I estimate the linear regression model:
$Y = X\beta + \varepsilon$
where $y$ is an ($n \times 1$) dependent variable vector, $X$ is an ($n \times p$) matrix of independent variables, $\beta$ is a ($p \times 1$) vector of the regression coefficients, and $\varepsilon$ is an ($n \times 1$) vector of random errors.
I want to estimate the covariance matrix of the residuals. To do so I use the following formula:
$Cov(\hat{\varepsilon}) = \sigma^2 (I-H)$
where $\hat{\varepsilon}=Y-X\hat{\beta}$, $\sigma^2$ is estimated by $\hat{\sigma}^2 = \frac{e'e}{n-p}$, $I$ is an identity matrix, and $H = X(X'X)^{-1}X'$ is a hat matrix (see Kutner, 2005).

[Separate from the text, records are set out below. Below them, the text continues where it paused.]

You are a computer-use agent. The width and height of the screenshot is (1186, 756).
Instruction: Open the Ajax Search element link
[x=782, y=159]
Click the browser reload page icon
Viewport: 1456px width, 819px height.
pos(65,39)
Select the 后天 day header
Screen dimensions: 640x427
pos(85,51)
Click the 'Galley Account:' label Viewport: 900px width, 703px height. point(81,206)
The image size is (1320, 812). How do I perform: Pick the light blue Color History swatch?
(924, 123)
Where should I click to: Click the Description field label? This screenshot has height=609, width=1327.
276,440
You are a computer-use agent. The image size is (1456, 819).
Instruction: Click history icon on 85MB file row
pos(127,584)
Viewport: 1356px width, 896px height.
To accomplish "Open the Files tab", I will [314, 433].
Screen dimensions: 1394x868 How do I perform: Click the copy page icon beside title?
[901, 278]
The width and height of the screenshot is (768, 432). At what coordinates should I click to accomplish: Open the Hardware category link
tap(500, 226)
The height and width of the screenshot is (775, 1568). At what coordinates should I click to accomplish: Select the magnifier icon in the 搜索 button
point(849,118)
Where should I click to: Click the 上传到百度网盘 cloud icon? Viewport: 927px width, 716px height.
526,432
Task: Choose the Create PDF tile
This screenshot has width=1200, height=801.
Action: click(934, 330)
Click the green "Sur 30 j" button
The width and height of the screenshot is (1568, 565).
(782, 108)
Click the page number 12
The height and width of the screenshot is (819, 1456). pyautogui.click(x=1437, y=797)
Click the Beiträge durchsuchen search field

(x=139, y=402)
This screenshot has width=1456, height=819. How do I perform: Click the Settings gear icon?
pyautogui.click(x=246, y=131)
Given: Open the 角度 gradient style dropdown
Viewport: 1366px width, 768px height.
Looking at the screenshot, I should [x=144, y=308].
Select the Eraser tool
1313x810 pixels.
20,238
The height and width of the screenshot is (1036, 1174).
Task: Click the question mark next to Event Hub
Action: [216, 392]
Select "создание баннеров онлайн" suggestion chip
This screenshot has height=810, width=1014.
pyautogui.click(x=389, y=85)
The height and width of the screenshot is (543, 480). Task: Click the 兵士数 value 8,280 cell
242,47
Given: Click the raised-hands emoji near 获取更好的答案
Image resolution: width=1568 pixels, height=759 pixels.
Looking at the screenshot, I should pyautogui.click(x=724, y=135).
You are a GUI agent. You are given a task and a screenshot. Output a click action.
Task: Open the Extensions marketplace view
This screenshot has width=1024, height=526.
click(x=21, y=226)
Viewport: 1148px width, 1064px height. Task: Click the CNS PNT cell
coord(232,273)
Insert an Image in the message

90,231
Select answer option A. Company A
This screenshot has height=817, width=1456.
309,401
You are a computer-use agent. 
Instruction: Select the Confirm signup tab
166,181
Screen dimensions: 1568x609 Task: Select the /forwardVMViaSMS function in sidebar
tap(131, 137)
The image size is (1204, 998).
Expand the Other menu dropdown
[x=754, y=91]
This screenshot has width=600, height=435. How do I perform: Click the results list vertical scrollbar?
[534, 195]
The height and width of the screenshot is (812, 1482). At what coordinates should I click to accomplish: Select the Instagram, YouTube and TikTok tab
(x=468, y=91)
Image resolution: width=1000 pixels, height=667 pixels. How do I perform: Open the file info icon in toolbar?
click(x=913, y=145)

However, in some source I saw that the covariance matrix of the residuals is estimated in other way. The residuals are assumed to follow $AR(1)$ process:
$\varepsilon_t = \rho \varepsilon_{t-1} + \eta_t$
where $E(\eta) = 0$ and $Var({\eta}) = \sigma^2_{0}I$.
The covariance matrix is estimated as follows
$Cov(\varepsilon) = \sigma^2 \begin{bmatrix} 1 & \rho & \rho^2 & ... & \rho^{n-1}\\ \rho & 1 & \rho & ... & \rho^{n-2} \\ ... & ... & ... & ... & ... \\ \rho^{n-1} & \rho^{n-2} & ... & ... & 1 \end{bmatrix}$
where $\sigma^2 = \frac{1}{1-\rho^2}\sigma^2_0$
My question is are there two different specifications of the covariance matrix of residuals or these are somehow connected with each other?